Ya existen formas sociales diversas, pero el neoliberalismo predomina con creces. Para conseguir un cambio la nueva cultura ecosocial debe expandirse. Debemos ver el mundo y relacionarnos con la naturaleza a través de ella, vivir en ella. A modo de guía provisional, esta cultura de la suficiencia podría resumirse en las siete ideas centrales con las que Ecologistas en Acción vertebran lo que han denominado una «nueva cultura de la Tierra» (p. 316): (1) decrecer en la esfera material y energética; (2) construir en común; (3) mantener la biodiversidad; (4) vivir del sol actual; (5) cerrar ciclos de materiales; (6) poner la vida en el centro; (7) escribe tú sobre la Tierra.
El último bloque aborda «Cómo comunicar un nuevo paradigma». Luis González Reyes despliega un nuevo modelo educativo ecosocial que abarca desde el desarrollo psicofísico individual hasta una dimensión colectiva para la organización de una sociedad sostenible, democrática y justa —puesto que los privilegios que actualmente disfrutan algunos humanos no pueden ser universalizables para satisfacer sostenidamente nuestras necesidades—.
Tomando conciencia de las crisis presentes, la propuesta se enfoca en integrar el metabolismo humano en la biosfera, comprendiéndola como un sistema complejo, fundamentado en relaciones cooperativas y con límites materiales, energéticos y temporales. Todo ello se enmarca en un conocimiento de nuestra condición ecodependiente —pertenecemos al entramado relacional de la vida— e interdependiente —somos seres vulnerables y por ello requerimos cuidados, especialmente en determinadas etapas de la vida—. Estos conceptos permiten superar la idea de que la naturaleza existe para ser explotada por los humanos, así como analizar críticamente los impactos de la tecnología, enfrentando el culto que actualmente el pensamiento hegemónico desarrollista le rinde.

--- DATOS PROPORCIONADOS ---
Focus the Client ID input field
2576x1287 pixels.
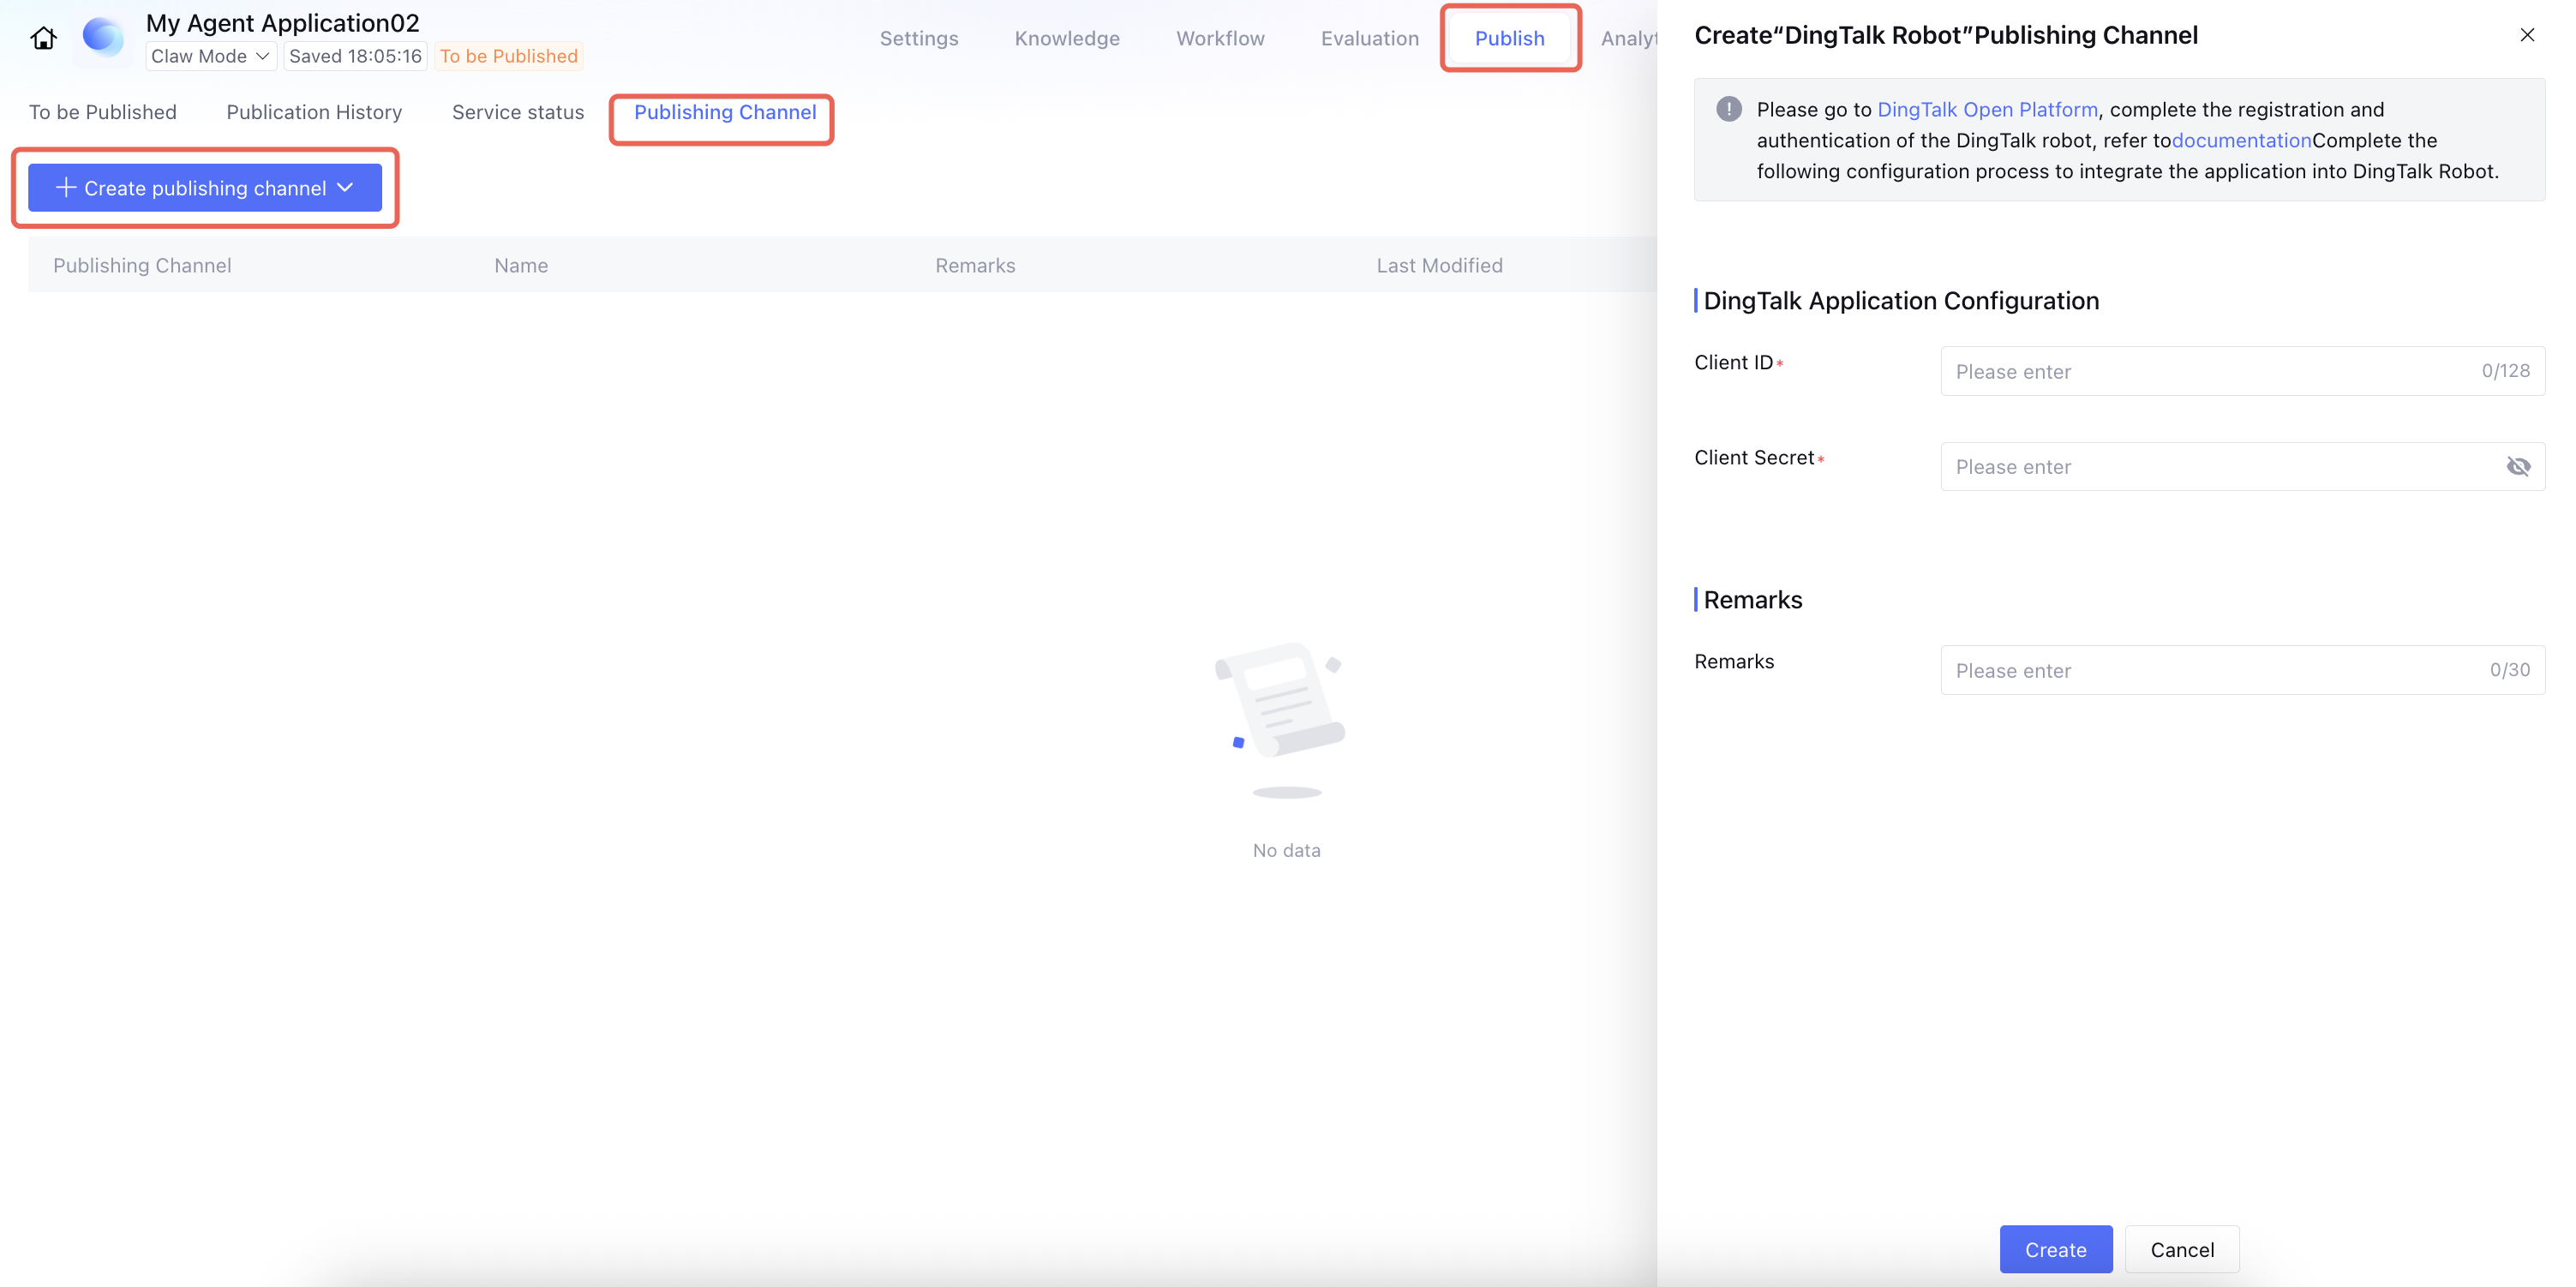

--- TAREA REQUERIDA A ---
Reproduce del extracto de la fuente todo lo que va desde «Ya existen formas» hasta abajo, en «sobre la Tierra.».
--- TAREA REQUERIDA B ---
Según el extracto de la fuente, ¿por qué los seres humanos requieren cuidados?
--- TAREA REQUERIDA C ---
En el extracto de la fuente, ¿cuál es la cuarta de las siete ideas centrales de la «nueva cultura de la Tierra»?

--- RESPUESTA A ---
Ya existen formas sociales diversas, pero el neoliberalismo predomina con creces. Para conseguir un cambio la nueva cultura ecosocial debe expandirse. Debemos ver el mundo y relacionarnos con la naturaleza a través de ella, vivir en ella. A modo de guía provisional, esta cultura de la suficiencia podría resumirse en las siete ideas centrales con las que Ecologistas en Acción vertebran lo que han denominado una «nueva cultura de la Tierra» (p. 316): (1) decrecer en la esfera material y energética; (2) construir en común; (3) mantener la biodiversidad; (4) vivir del sol actual; (5) cerrar ciclos de materiales; (6) poner la vida en el centro; (7) escribe tú sobre la Tierra.

--- RESPUESTA B ---
Porque somos seres vulnerables. Por eso requerimos cuidados, sobre todo en determinadas etapas de la vida.

--- RESPUESTA C ---
Vivir del sol actual.